In one particular but quite significant way, Adam Lanza’s death was a typical American suicide: he shot himself

Although only 5 percent of Americans who attempt suicide shoot themselves, 50 percent of suicides are caused by firearms. Guns are simply much more efficient than most other methods through which people try to end their own lives. And although many people imagine the greatest danger guns pose is by being used to murder others, more people die by firing a gun at themselves. Indeed, while gun owners typically say they need their weapons for self protection, 83 percent of gun-related deaths in American homes are the result of suicide.

Since 2001, suicide attack is a phrase that has shaped American perceptions of the Middle East and framed much of U.S. national security policy-making. This is unfortunate for several reasons, not least because there is little evidence that the perpetrators of so-called suicide attacks conduct their operations in order to commit suicide — there are after all much easier ways for someone to kill themselves. Moreover, from what is known about many of the attackers, it is clear that they see the violent ending of their own lives as a means to a greater purpose rather than an end in itself.

As Robert Pape writes:

In general, suicide attackers are rarely socially isolated, clinically insane, or economically destitute individuals, but are most often educated, socially integrated, and highly capable people who could be expected to have a good future. The profile of a suicide terrorist resembles that of a politically conscious individual who might join a grassroots movement more than it does the stereotypical murderer, religious cult member, or everyday suicide.

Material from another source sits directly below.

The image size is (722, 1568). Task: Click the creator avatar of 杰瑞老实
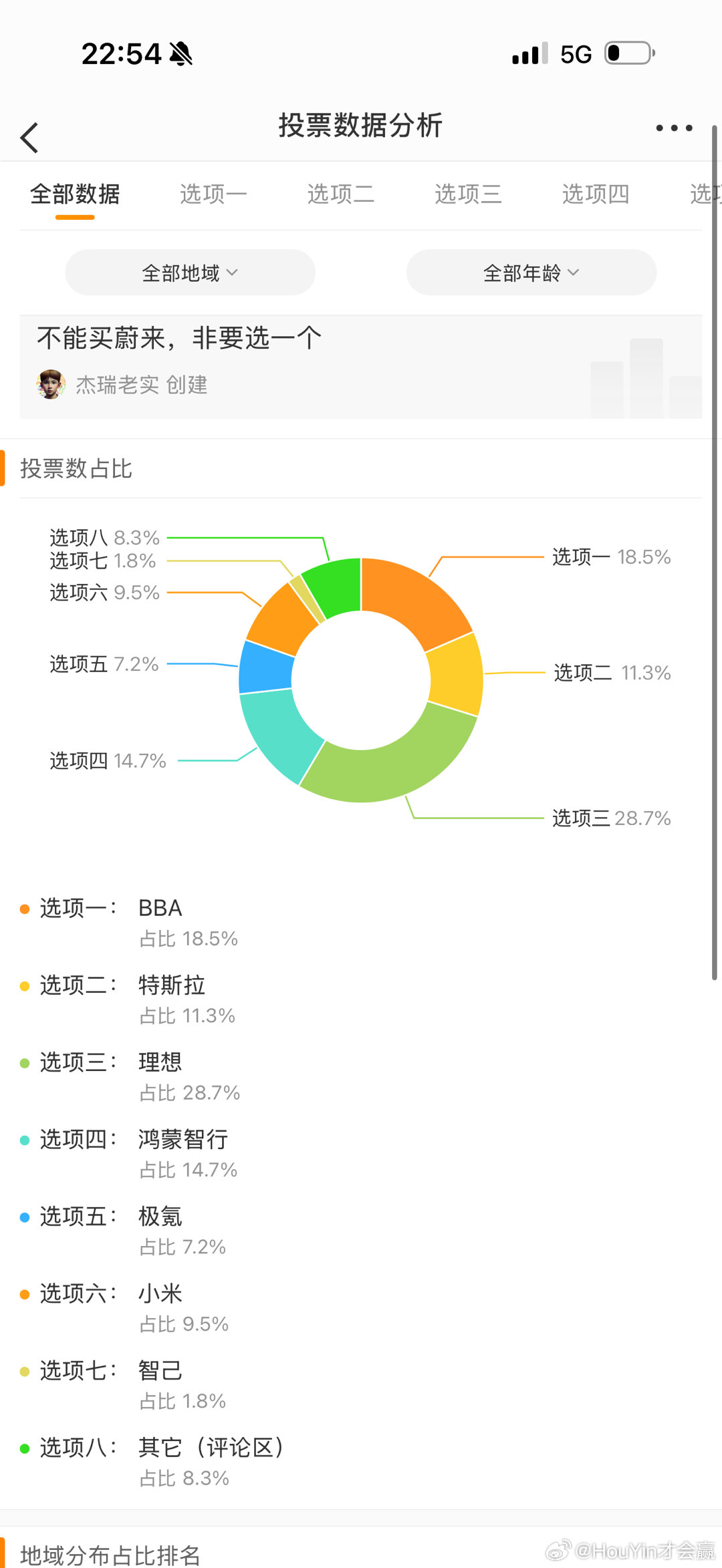pos(52,385)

In contrast, real acts of suicide are focused resolutely on the termination of life — not what might follow.

When each new school massacre in America is reported, it almost always turns out that the killing finishes when the shooter ends his own life. While it might seem that suicide is in some sense a logical conclusion to the blood-letting — the gunman might reasonably conclude that if he doesn’t shoot himself he will end up getting shot by the police — because the massacre becomes the immediate focus of media attention, the suicide itself is turned into a footnote. A natural reluctance to comment much on the method of the gunman’s death lest such attention suggests he might be worthy of sympathy, also has the effect of making the suicide seem peripheral to the event.

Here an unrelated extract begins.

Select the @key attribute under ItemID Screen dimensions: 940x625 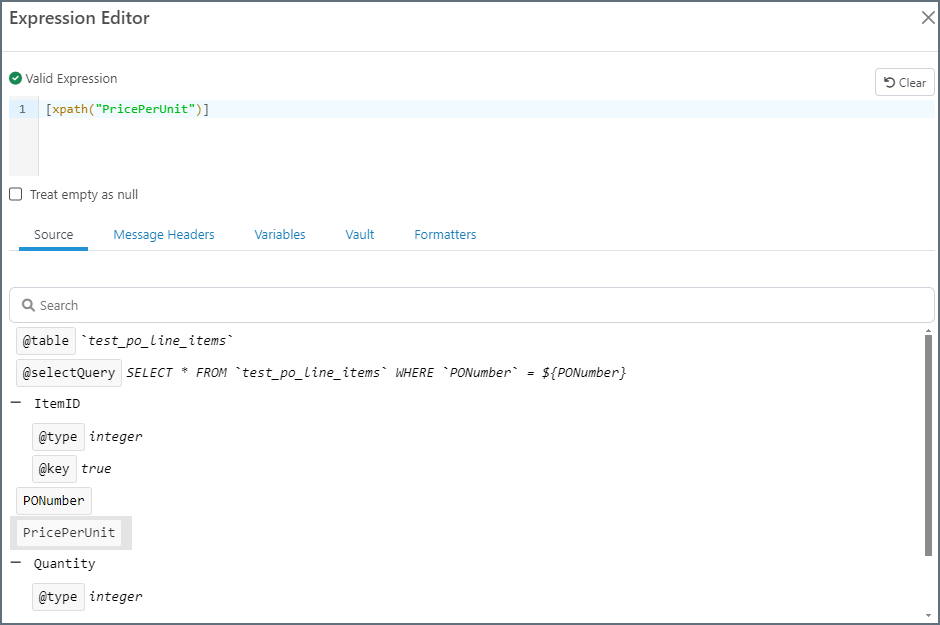[54, 469]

This is a mistake, for it we want to understand what happened in Sandy Hook on Friday morning we should be in no doubt that this was the way Adam Lanza chose to make certain that his own death would not go unnoticed.

Individuals who, for whatever reason, experience extreme social isolation — loners who by their nature tend to go unnoticed — are often perceived as lacking the desire to be socially engaged, but more often their isolation serves to cloak a cauldron of agony and despair born from frustrated social needs.

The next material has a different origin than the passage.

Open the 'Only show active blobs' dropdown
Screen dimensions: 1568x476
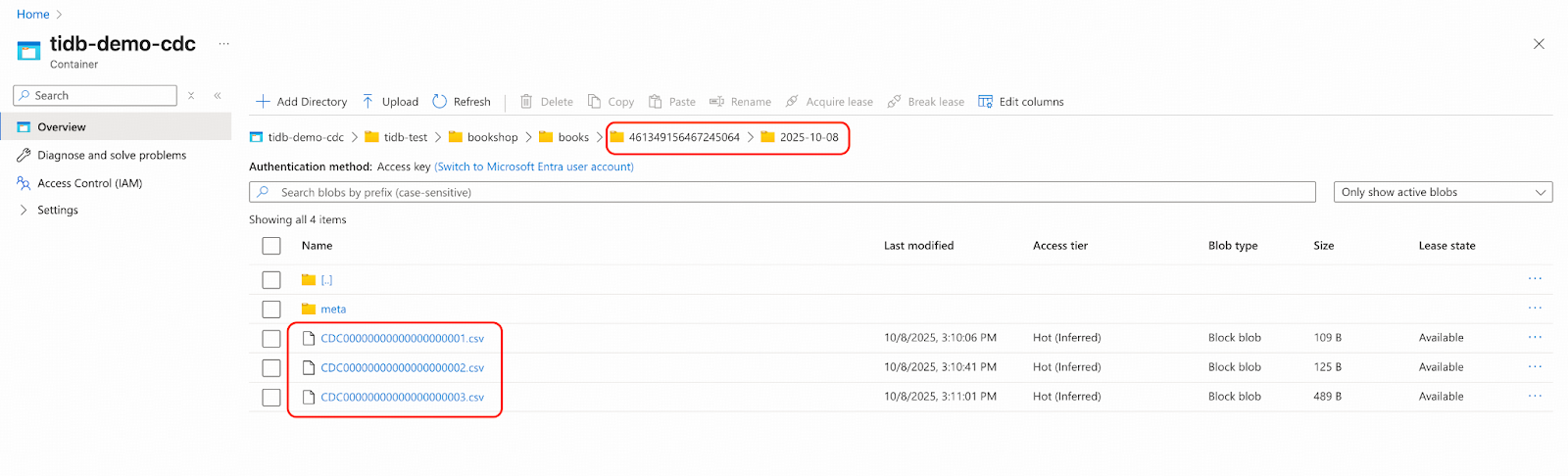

The way Lanza ended his life suggests that he felt separated from the rest of the world by an unbridgeable chasm. Having concluded that he would never be able to cross that divide, he found company by taking away 27 innocents lives who, to his mind, would be forced join him in oblivion.

While in a typical suicide there is a dread of life and some kind of reconciliation with the fact that we are all destined to die alone, those who kill others before taking their own lives seem trapped in a tormented fight against their own isolation.

Shooting massacres, even when they occur as frequently as several times a year, are still viewed by most Americans as isolated events — anomalies in an otherwise relatively peaceful society. But — to borrow a metaphor from the war on terrorism — the swamp in which this carnage takes place is a pervasive feature of American life: the fragmentation of individual lives separated from social networks and the life-affirming experience of physical contact with others.

Facing the epidemic of isolation in America would require a collective willingness to embark on some profound cultural changes. In many ways, this is a society that strangles its own development by making human relationships subordinate to individual freedom.

Before such changes can begin to take place there will be more tormented souls who try to follow in Lanza’s footsteps. But whether the results are equally catastrophic depends more immediately on one thing: how easily they have access to guns.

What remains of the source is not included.